Setze den Eintrag über Aufklärung, Kolonialismus und Menschenrechte im Anschluss an seinen letzten Satz fort.

### Vorliegender Text

29. März 2019 Ich hab
im Eintrag vom 27.3.2019 notiert: Wir fühlen
uns oft bemüßigt, eigene Standpunkte mit der Aufklärung und der Allgemeinen Erklärung
der Menschenrechte zu begründen, zu legitimieren. Dabei werden Webfehler dieser
Phänomene einfach unter den Tisch gekehrt.
Was die Aufklärung dem Eurozentrismus
für Mittel an die Hand gab, sollte inzwischen klar sein. Damit bekamen die kolonialen
Bestrebungen europäischer Kräfte eine Menge ideologisches Rüstzeug. Als eines der
entsetzlichsten Beispiele dafür erscheint mir König Leopold II. von Belgien. Er besaß
einen Teil des Kongo als sein Privateigentum und richtete dort ein Schreckensregiment
völlig ungezügelter Gewalttätigkeit ein, um das Land auszuplündern.
Und zwar im späten 19. Jahrhundert, als Europa seine
boomende Fahrzeugwelt (Fahrräder, Motorräder, Automobile) mit Pneumatiks
auszustatten begann, mit Luftreifen, was den Bedarf an Gummi fast endlos steigerte.
Leopold zwo hatte das Glück, daß im Kongo damals schon genug jener Kautschukbäume
standen, die andere erst anbauen mußten, um ins Geschäft zu kommen.
Die rassistisch begründete Schreckensherrschaft der
Königs auf einem entlegenen Kontinent steht als exemplarisches Beispiel für viele andere
Raubzüge solcher Art. Siehe dazu den Eintrag
vom 23. November 2016! (Heute sind es die Kobalt-Minen im Kongo, nach denen die
Autoindustre für ihre Batterien greift.)
Zu jener Zeit wurde die Idee der Menschenrechte
längst diskutiert. Sie bekam schließlich durch den Ersten Weltkrieg enorme
Schubkraft, weil dieser Krieg in ganz Europa zu ethnischen Begradigungen führte und
Millionen von Menschen dieser oder jener Ethnie von Nationalstaaten abtrennte. (Europa
erlebt doch jetzt nicht zum ersten Mal riesige Flüchtlingsströme!)
Diese Prozesse sind uns teilweise in kulturellen
Phänomenen noch erhalten, wie zum Beispiel das Rembetiko als ein spezifischer
Musikstil vertriebener Menschen. Anfang der 1980er löste ein Film bei uns großes
Interesse an dieser Musik aus: "Rembetiko" von Costa Ferris.

######
### Gegebene Daten

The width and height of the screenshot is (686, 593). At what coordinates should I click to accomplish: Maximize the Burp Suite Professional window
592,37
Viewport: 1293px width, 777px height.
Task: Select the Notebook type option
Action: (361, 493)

######

● **Ergebnis**
Das dockte an jene Motive an, die wir in Graz schon
kannten, weil wir unter unseren Freunden etliche alt gewordene Studenten hatten, die sich
teils als Kellner, Musiker oder Glücksspieler durchschlugen, nachdem sie vor der
griechischen Junta geflohen waren. Die Arbeiten von Regisseur Costa Gavras gehörten
ebenso zu unserem Hausstand wie Musik von Theodorakis und der Klang der Stimme von Maria
Farantouri. Später, anfang der 2000er Jahre, waren viele von uns sehr bewegt, wie
Regisseur Tassos Boulmetis das Thema Vertreibung in "Zimt und Koriander"
aufgegriffen hat.
Rückblickend läßt sich sagen, zu der Zeit waren wir uns
schon viel zu sicher, die Konsequenzen der eigenen Junta, des Nazismus,
weitgehend abgearbeitet zu haben. Eine sehr leichtsinnige Annahme. Ich denke, wir haben
die Banalität solcher Persönlichkeiten weit unterschätzt, den dürftigen Mantel ihrer
Wirksamkeit versehentlich für aussagekräftig gehalten.
Der Faschismus hatte uns keine beeindruckenden Personen
angeboten. Das Zappeln und das Gebrülle von Nazigrößen, wie es uns alte Filme heute
noch zeigen, ihre Posen und Grimassen, sind bestenfalls erheiternd, eher lächerlich. Auch
Roland Freisler, ein Jurist von furchterregender Effizienz, seine Opfer unter zynischen
Tiraden dem Tod auszuliefern, gibt im Schatten dieser Grausamkeit bloß eine Witzfigur,
deren Grimassen und Stimmlagen ermüdend sind.
Liegt darin einer der Gründe, daß Tyrannen den Komikern
und Kabarettisten so gerne im Nacken sitzen und ihnen vorzugsweise das Lebenslicht
ausblasen? Ist es diese eigene Nähe zur Witzfigur? Was soll ein Böser, der böse wirken
möchte, außer letztlich zur Lachnummer zu werden? (Chaplin hatte das schon vorab
demonstriert.)
Im Film "Constantine"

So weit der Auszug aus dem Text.